I've been tasked with updating our database (SQL Server 2008) so that every table in it has a proper primary key defined. Due to various reasons over the years we have somehow built up some legacy tables which have no primary key at all and my colleague wants everything to have a key as then he can use a database comparison tool when deploying changes plus he wants indexes available for everything.

I would agree that having a primary key defined for every table is a must but at this point I'm wondering how much benefit it would provide. Some tables with missing keys are very large, some containing millions of records, and some are simply there to store data; insert often but get the data back not so much. Some also appear to have duplicate data in them, meaning a laborious task of cleaning up the data first, and possibly have no unique key available unless every field in the table was used.
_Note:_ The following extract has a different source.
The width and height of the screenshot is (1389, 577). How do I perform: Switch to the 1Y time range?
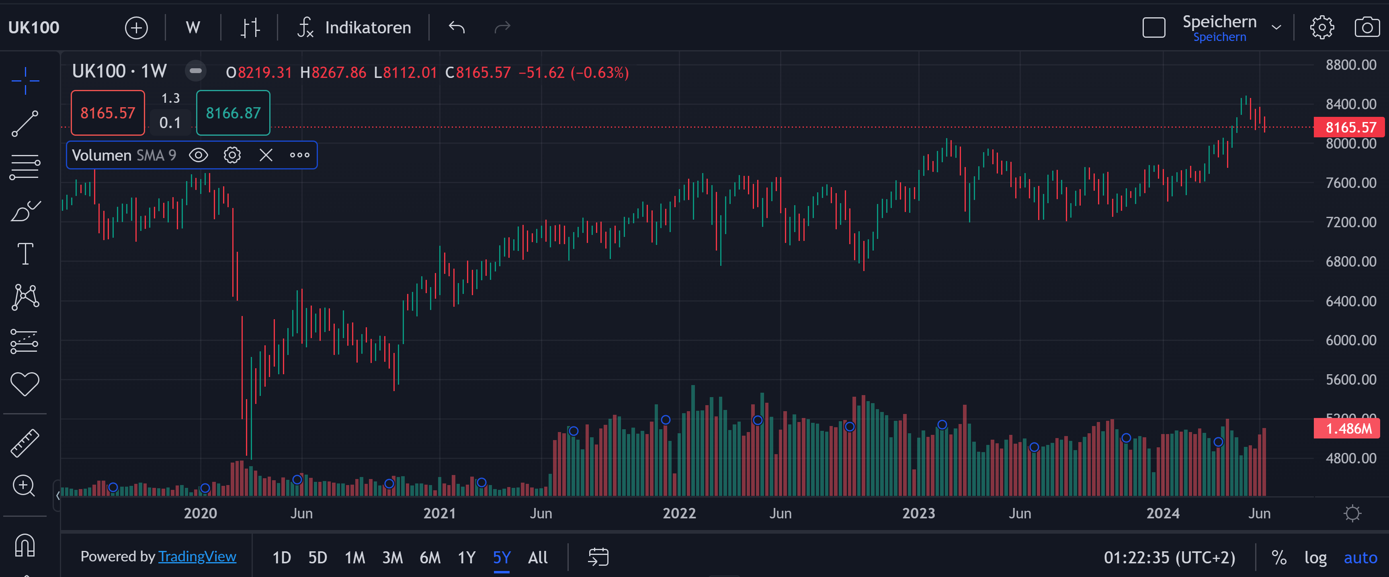coord(466,557)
So what I would like to know is:

  1. Is it worth having a key on a table even if it means making a composite key of every table field? Or perhaps an auto-incrementing number would be more beneficial instead?
  2. Is there going to be a performance cost to adding keys to tables which already contain a vast amount of data? For example if a clustered index was going to be added that would mean more space taken up to store the index too; on a table which is basically used for reference data is that worth it?

Best Answer

I would add a BIGINT Identity column as the non-clustered primary key for any table that does not have a primary key. This will cause minimal disruption and use minimal storage space.

It will often improve performance especially for updates and deletes.